Dana Milbank sees some hopeful signs in the fact that a few “conservatives are now calling out those who pronounce on “sluts,” “wetbacks” and “filthy” gays.” But the larger question is whether the Republican Party can exist if it isn’t constantly fanning the flames of real, existing, sources of racial resentment. Take, for example, the renaming of an Philadelphia institution: Chink’s Steaks. This cheesesteak joint opened in 1949. It was named for it’s owner, Samuel “Chink” Sherman, whose almond-shaped eyes had caused people to call him “Chink” all the way back in grade school. Protests against the name began in 2003, and the controversy has resurfaced on a regular basis for the last decade. Yesterday, the name was formally changed to Joe’s Steaks & Soda Shop. A lot of white folks in the neighborhood are resentful about the outside pressure and political correctness that forced the change.
In Wissinoming, however, once almost exclusively a white working-class enclave, the passing of Chink’s has stirred deep resentment. Defending the rightness of the name and the right to maintain it, residents mourned times when, they said, everyone had thicker skin and people were not forced to walk on verbal eggshells.
“I just think it’s ridiculous,” said Eleanor McGonigal as she sat on a step, watching the sign come down. “C’mon,” said McGonigal, a 60-year-old warehouse worker who has lived in the neighborhood all her life. “Cracker Barrel hasn’t had to change their name. I mean, that could be made into a racist thing.”

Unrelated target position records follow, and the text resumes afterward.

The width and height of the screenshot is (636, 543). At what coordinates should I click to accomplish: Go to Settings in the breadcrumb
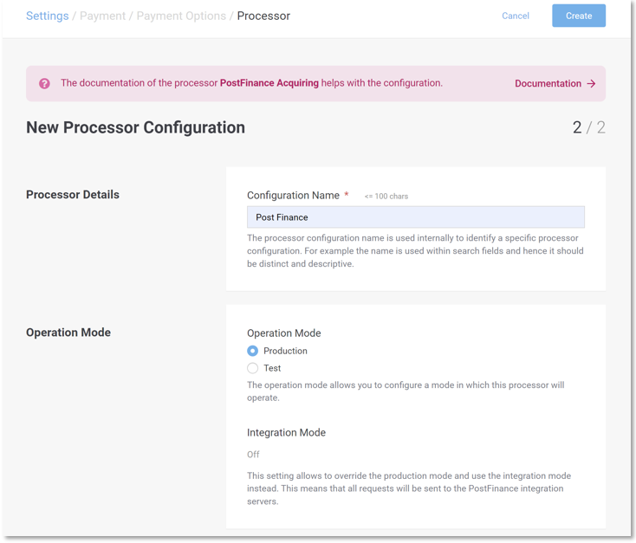click(47, 16)
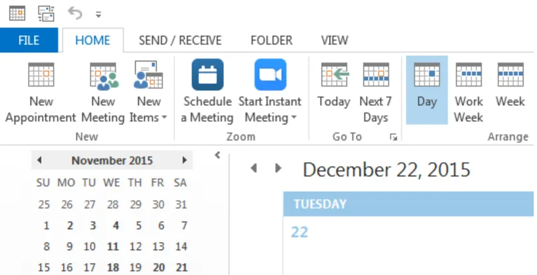Open the VIEW ribbon tab
Image resolution: width=537 pixels, height=275 pixels.
[334, 40]
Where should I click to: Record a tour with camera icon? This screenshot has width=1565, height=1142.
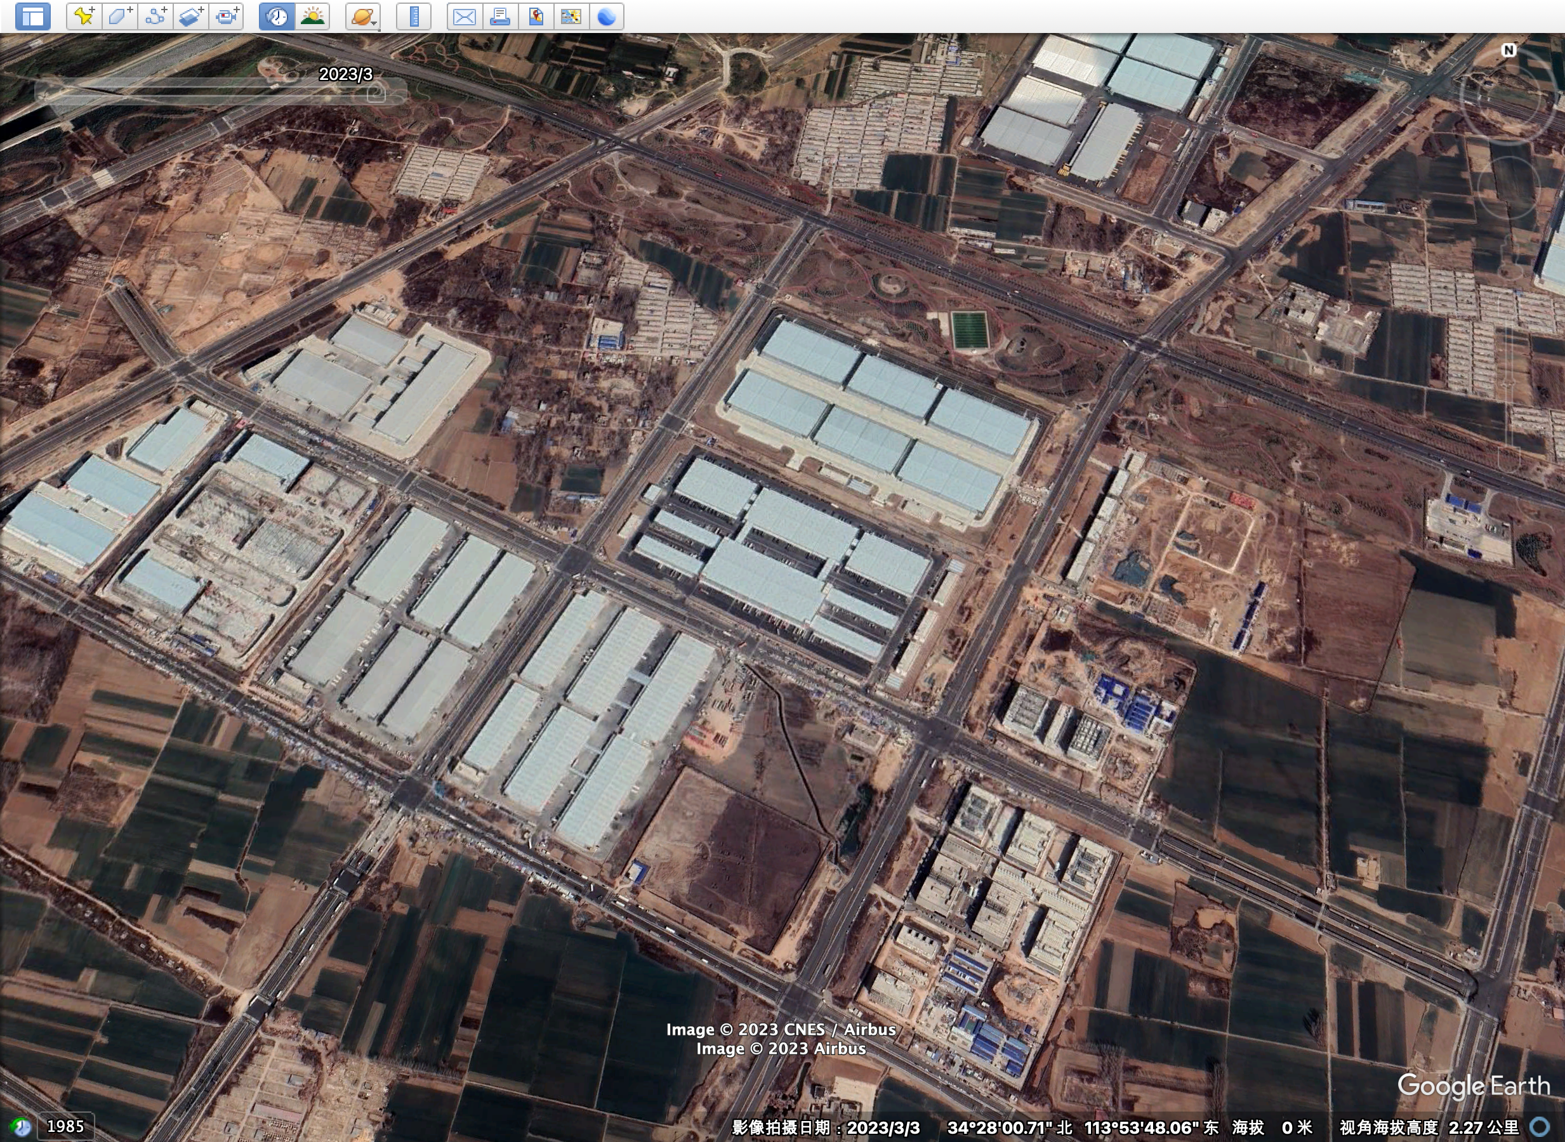tap(226, 17)
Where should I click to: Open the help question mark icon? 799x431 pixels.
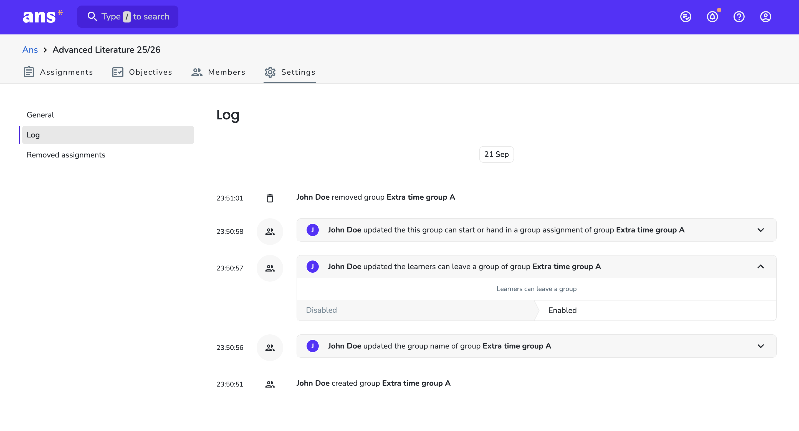pos(739,17)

It would be a mistake to think the controversy is limited to the name of this restaurant. It’s rooted in a broader change in the neighborhood, the city, and our society.

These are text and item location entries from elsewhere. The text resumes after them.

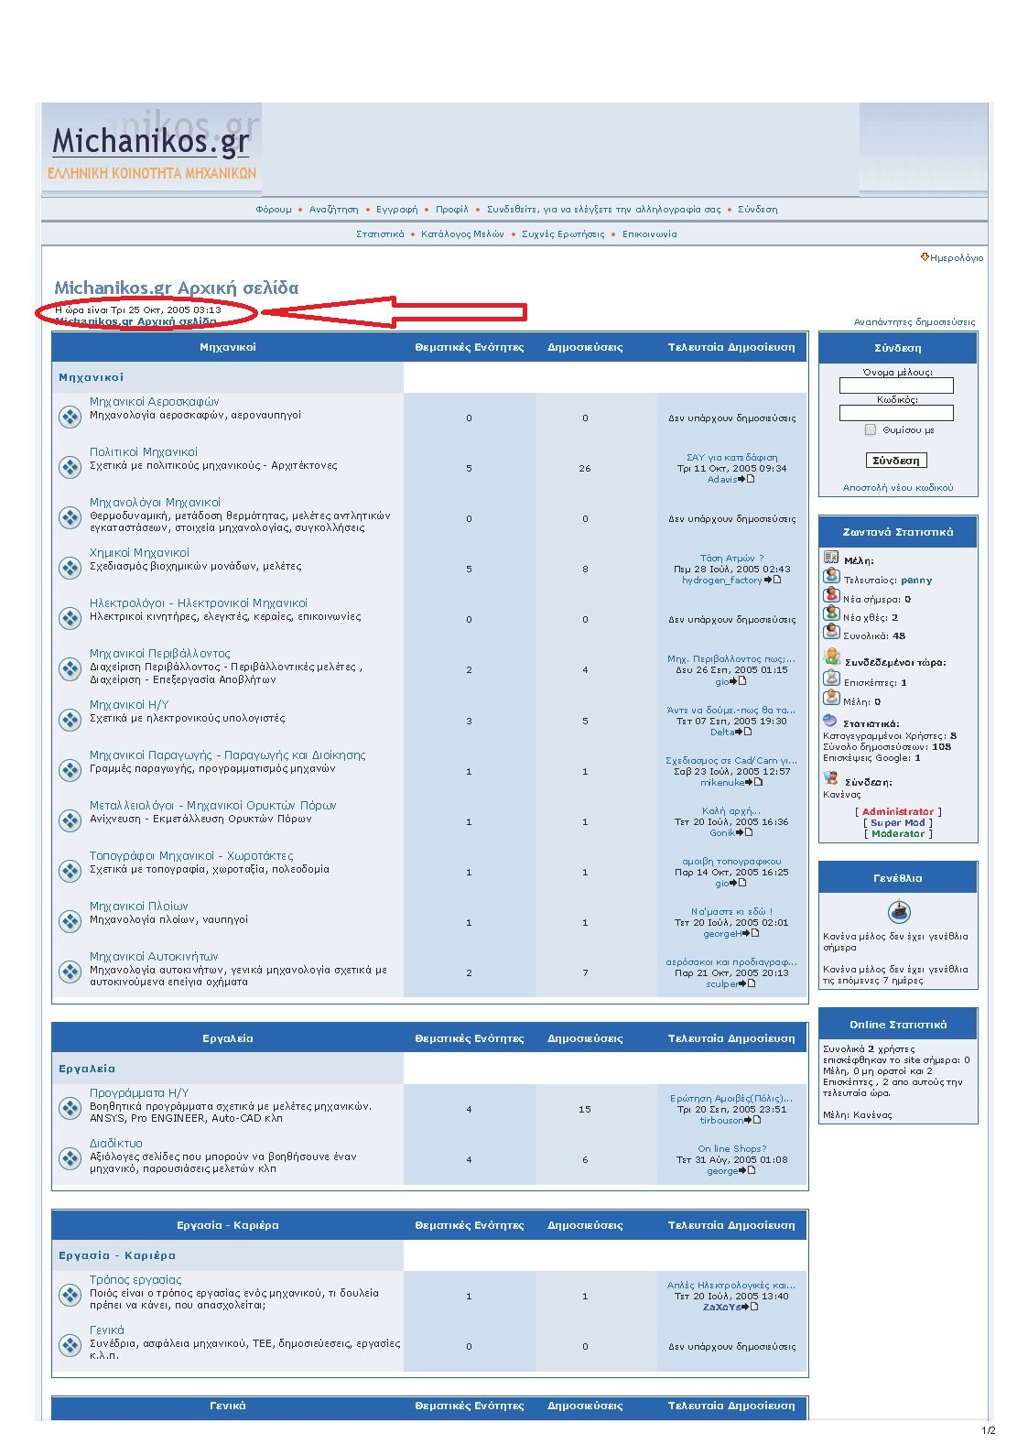1028x1455 pixels.
Task: Open Αναζήτηση in the top navigation
Action: click(333, 210)
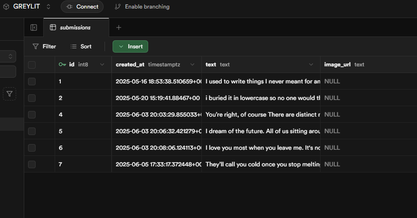417x218 pixels.
Task: Click the NULL image_url cell in row 2
Action: (332, 98)
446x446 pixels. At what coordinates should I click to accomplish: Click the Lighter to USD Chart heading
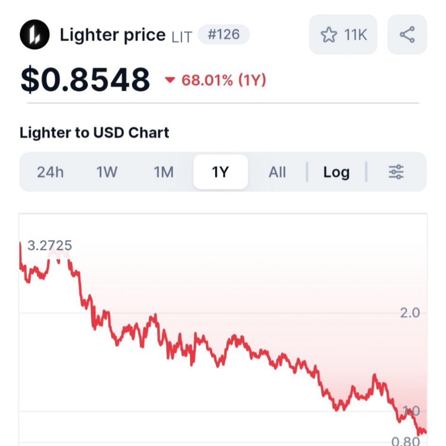click(x=94, y=133)
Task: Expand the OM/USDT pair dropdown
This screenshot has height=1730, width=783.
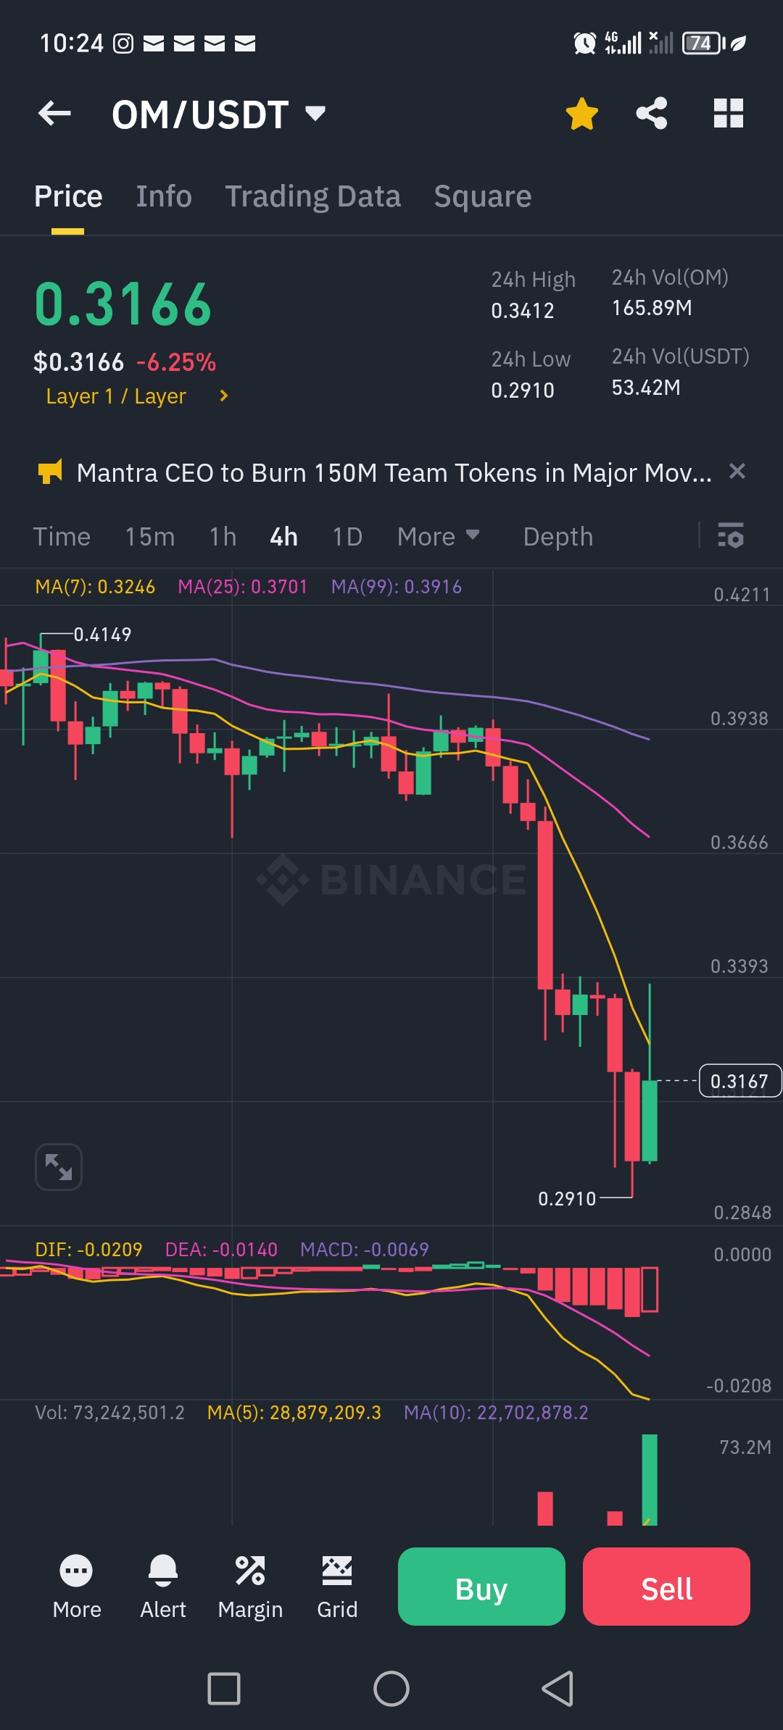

“This place has a tan,” said [William] Ulrich, a 51-year-old postal worker, who wore a wireless phone device in his ear and shorts that revealed a large cross “in the colors of the American flag” tattooed on his calf.
Over the last 15 years, he said, crime has soared, and he blamed African Americans and Hispanics who have moved in, especially those in government-subsidized housing.
“If you say anything, you’re a racist, when you’re just a realist,” he said. “You’re supposed to be politically correct? Try walking down Torresdale Avenue after 8 p.m. without getting robbed.”
I don’t have statistics to bolster or rebut Mr. Ulrich’s claims that crime has exploded in his neighborhood, nor to address his claim that blacks and Latinos are primarily responsible. My point is that his worldview connects the crime problem with race and the name-change with cultural defeat. These feelings are real and they are widespread in our cities and in our suburbs and rural areas. The question is whether these feelings should be exploited for political benefit. Should these resentments be stoked and turned into political passions? Should a political party do its best to exacerbate racial tensions or to examine the causes of those racial tensions and seek to mitigate them?
For too long, the Republican Party has sought to drive a wedge between voters like Mr. Ulrich and the Democratic Party by pandering to his worst instincts rather than trying to do things that would actually benefit him, like reexamining the Drug War or going after straw-purchasers of the firearms that have flooded Philly’s streets or finding ways to make smart urban investments that will lead to better options for our street kids than gang life. The GOP has basically abandoned any urban policy other than charter schools and disinvestment.
It’s a cynical strategy than seeks to benefit by increasing people’s dislike for each other. And, after forty-five years of constant use, this strategy is so ingrained in the conservative movement that it isn’t clear that it can be unlearned. But when conservatives talk about doing minority outreach, what they need to do is to go into our city neighborhoods and really talk to people, including the white folks. They need to take their problems seriously and stop just demagoguing the crime issue and playing on racial fears and resentments. They need a progressive/reform urban policy that is inclusive and that seeks to pull people together. As long as our demographically diverse cities are pitted as the enemy of conservatism, minority outreach will be little more than a bad joke.